PAGE TEXT:

Kelley noted that his son will not have a role in his foundation—“he lives in a big house on a hill in California and is happy there”—and has placed on the organization’s board two long-time supporters of his career, a retired professor and a local businessman. His lawyer, Scott Hodes, who helped him set up the foundation, is a co-executor of the artist’s will.
There is no ideal executor of an artist’s estate or foundation. “Dealers might take charge, since they usually have the best understanding of the art market and how to promote an artist’s work,” Hodes said. “They have an interest in the future.” But they may also just want to pick-and-choose among an artist’s most sellable works and show little interest in the rest. And, since a lot of artists’ markets die when they do, dealers often are apt to drop an artist upon his or her death. He also claimed that lawyers make good executors (“they know that a legacy is adversely affected by lawsuits”) and that “bankers would be the least self-interested” of all potential executors. All true, but he added that they may have less knowledge about how to promote an artist’s work posthumously than those who are insiders.
Of course, the most notorious case of art world insiders doing wrong by an artist involved the estate of painter Mark Rothko. Two years before taking his life in 1970, Rothko had drawn up a will, naming three executors who would create a foundation that would receive the bulk of his paintings: Bernard Reis, an art collector and accountant; Morton Levine, an anthropology professor at Fordham University, who was also named guardian of the artist’s youngest child, Christopher Rothko; and Thodoros Stamos, a painter and younger member of the New York School of abstract expressionism who was a good friend of the artist. (Rothko’s wife died of heart failure six months after her husband’s passing.)

TASK INSTRUCTIONS:
A. Translate this sentence from the artist-estate text into Spanish: "There is no ideal executor of an artist’s estate or foundation."
B. Turn the paragraph of the artist-estate text beginning "There is no ideal executor" into a short bulleted list that keeps its main facts.
C. Carry the artist-estate text forward from its final sentence.

DATA PROVIDED:
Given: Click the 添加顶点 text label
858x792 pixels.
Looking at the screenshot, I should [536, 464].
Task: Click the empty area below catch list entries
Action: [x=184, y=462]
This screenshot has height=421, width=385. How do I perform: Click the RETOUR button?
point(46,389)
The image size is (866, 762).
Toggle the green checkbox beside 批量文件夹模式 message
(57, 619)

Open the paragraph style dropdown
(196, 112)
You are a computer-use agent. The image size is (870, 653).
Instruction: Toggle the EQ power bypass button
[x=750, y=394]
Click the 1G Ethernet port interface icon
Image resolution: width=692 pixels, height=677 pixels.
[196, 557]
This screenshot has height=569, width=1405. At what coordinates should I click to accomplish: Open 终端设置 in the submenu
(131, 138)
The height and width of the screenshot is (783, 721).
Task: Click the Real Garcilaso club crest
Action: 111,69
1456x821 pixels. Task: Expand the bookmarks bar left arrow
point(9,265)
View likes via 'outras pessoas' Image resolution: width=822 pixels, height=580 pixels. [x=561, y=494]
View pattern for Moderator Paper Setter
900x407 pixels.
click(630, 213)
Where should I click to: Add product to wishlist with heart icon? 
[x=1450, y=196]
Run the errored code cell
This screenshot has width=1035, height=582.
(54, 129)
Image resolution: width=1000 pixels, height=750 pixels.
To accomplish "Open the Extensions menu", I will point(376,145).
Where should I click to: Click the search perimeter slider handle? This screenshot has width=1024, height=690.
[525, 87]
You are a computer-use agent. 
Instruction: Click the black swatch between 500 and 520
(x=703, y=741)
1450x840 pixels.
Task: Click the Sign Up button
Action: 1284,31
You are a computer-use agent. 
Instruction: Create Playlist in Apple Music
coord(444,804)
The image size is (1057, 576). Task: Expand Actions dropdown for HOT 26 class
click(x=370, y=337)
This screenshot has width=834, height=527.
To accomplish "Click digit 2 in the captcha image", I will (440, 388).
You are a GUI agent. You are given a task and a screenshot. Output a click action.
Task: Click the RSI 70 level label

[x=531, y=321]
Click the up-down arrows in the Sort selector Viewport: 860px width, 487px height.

EXERCISE RESULTS:
A. No existe un albacea ideal para el patrimonio o la fundación de un artista.

B.
- No executor of an artist's estate or foundation is ideal.
- Dealers, according to Hodes, usually understand the art market and how to promote an artist's work best, and they have an interest in the future.
- Dealers may also pick only an artist's most sellable works and show little interest in the rest.
- Because many artists' markets die with them, dealers often drop an artist upon his or her death.
- Hodes claimed lawyers make good executors because they know lawsuits harm a legacy.
- He said bankers would be the least self-interested executors.
- Lawyers and bankers may know less than insiders about promoting an artist's work posthumously.

C.
One of the executors’ first actions was to sell 798 of Rothko’s paintings to New York’s Marlborough Gallery for $1.8 million and consign to the same gallery 698 more at a 50 percent commission. Rothko’s children sued, accusing the three executors of conspiracy to defraud the estate and waste its assets: Frank Lloyd, the owner of Marlborough Gallery, had purchased a huge quantity of artwork by a major American artist for far below its actual value, and some quick sales that he made on a number of those paintings realized profits of 800 percent for him.
Reis was charged with self-dealing for being the accountant to both the Rothko family and the Marlborough Gallery at the time of these contracts, while Stamos was accused of going along with the deal in order to be taken on as a Marlborough artist. In fact, in 1971, Stamos became part of Marlborough’s stable, and his first exhibition at the gallery was held the following year. His friendship with Rothko came to be seen as partly mercenary.
In a ruling handed down in 1975, the three executors were removed from the Rothko estate and the contracts they made selling and consigning the 798 paintings to Marlborough were canceled. Stamos and Reis, jointly with Frank Lloyd of Marlborough, were deemed liable for the present value of the paintings sold by Lloyd, or $9.3 million.
What Happens to Even the Best-Laid Plans
Living artists are rightly more interested in their next creation than in preparing for the world without them, said Jason Andrew, independent curator and foundering partner in Artist Estate Studios, an organization that serves artists and the estates of artists (including those of painters Jack Tworkov and Elizabeth Murray) in the management and cataloguing of their art, as well as the promotion of their legacy. Still, maintaining good records of their works and sales, and picking the right someone to manage the inventory of artwork is a key decision for an artist.
The main qualifications for that person are that he or she be “organized and intimately familiar with the artist and their work.” Relying on a gallery’s record-keeping is not sufficient, he stated, adding that artists should make it integral to their studio practice to maintain for themselves a written or computerized system of documenting the titles, dates and descriptions of all their work, as well as an up-to-date listing of where and when their pieces have been consigned, loaned or sold. No less important are what he called “ephemera,” or contextual information about the artist’s work and career, such as announcements, reviews, articles and publications, which may provide useful information if and when research is done on the artist by scholars.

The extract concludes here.